The facts before set out as reported by the State Auditor are not disputed. Appellant, like its predecessor, the Keith Car Company, is engaged in the owning and leasing of tank cars for hire. It insists the situs of tangible property is actual and not constructive; that it is actually located at some place which may or may not be the owner’s domicile; that its 449 cars in question, as a whole, have never had an actual situs in Illinois; that the only situs any of its cars have in Illinois has been acquired by actual use in this State, and that since no particular car is in this State more than a small part of the year but some one or more of the cars are here most of the time, the average number in the State all the time is the number which have a taxable situs in this State.
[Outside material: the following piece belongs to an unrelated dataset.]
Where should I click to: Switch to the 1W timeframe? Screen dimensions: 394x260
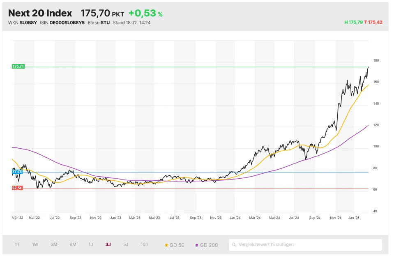tap(35, 244)
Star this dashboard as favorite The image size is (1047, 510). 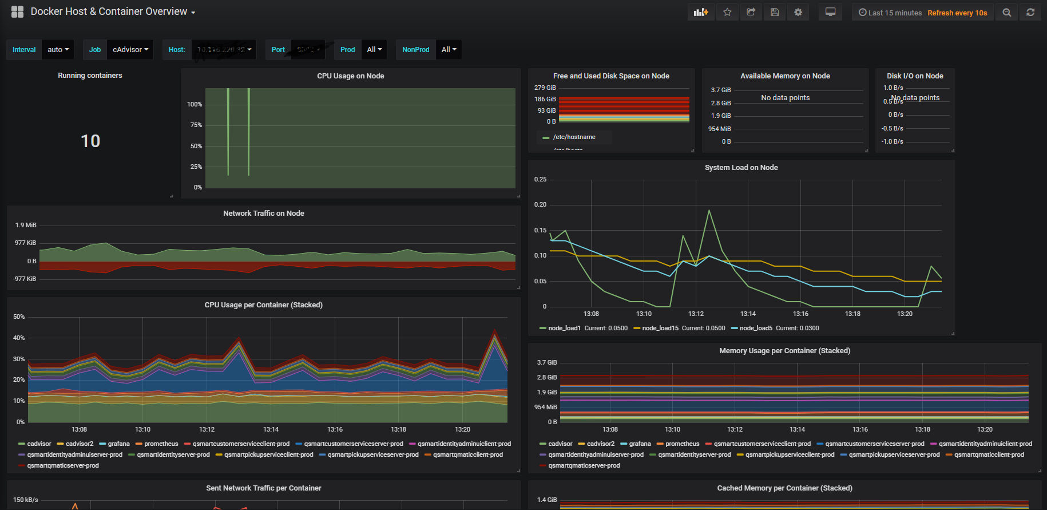click(727, 13)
The power of a State to impose a tax does not extend to property which has no situs, either actual or constructive, within such State, (Dutton v. Board of Review, 188 Ill. 386,) and property outside the jurisdiction of a State cannot be taxed within the due process of law clause of the fourteenth amendment to the Federal constitution. (Gromer v. Standard Dredging Co. 224 U. S. 362.) The question here, therefore, is whether the domicile of the corporation determines the situs of appellant’s cars for the purpose of taxation under the agreed facts in this case. We think the exact question, under similar facts, has been decided by the Supreme Court of the United States. In American Refrigerator Transit Co. v. Hall, 174 U. S. 70, it was held that certain railway cars of the company (an Illinois corporation) were taxable in Colorado, where such cars were used and employed, although the cars of the company in such State were not continually the same but were constantly changing according to the exigencies of the business, and that the tax might be fixed by an appraisement and valuation of the average amount of the property thus habitually used and employed, and the fact that such cars were employed as vehicles in the transportation of inter-State commerce did not invalidate the taxation. Involving the same question and to the same effect is Union Refrigerator Transit Co. v. Lynch, 177 U. S. 149, where it was held the cars of the company, a Kentucky corporation engaged in furnishing refrigerator cars to shippers for the transportation of perishable freight and which were employed in the State of Utah for that purpose, were subject to taxation by that State. These cases clearly hold that a State wherein cars such as those of appellant are used has the right to tax the same though such State be not the domicile of the corporation owning such cars, and also fix the basis of taxation as the average amount of the corporate property involved, habitually used and employed within such taxing State.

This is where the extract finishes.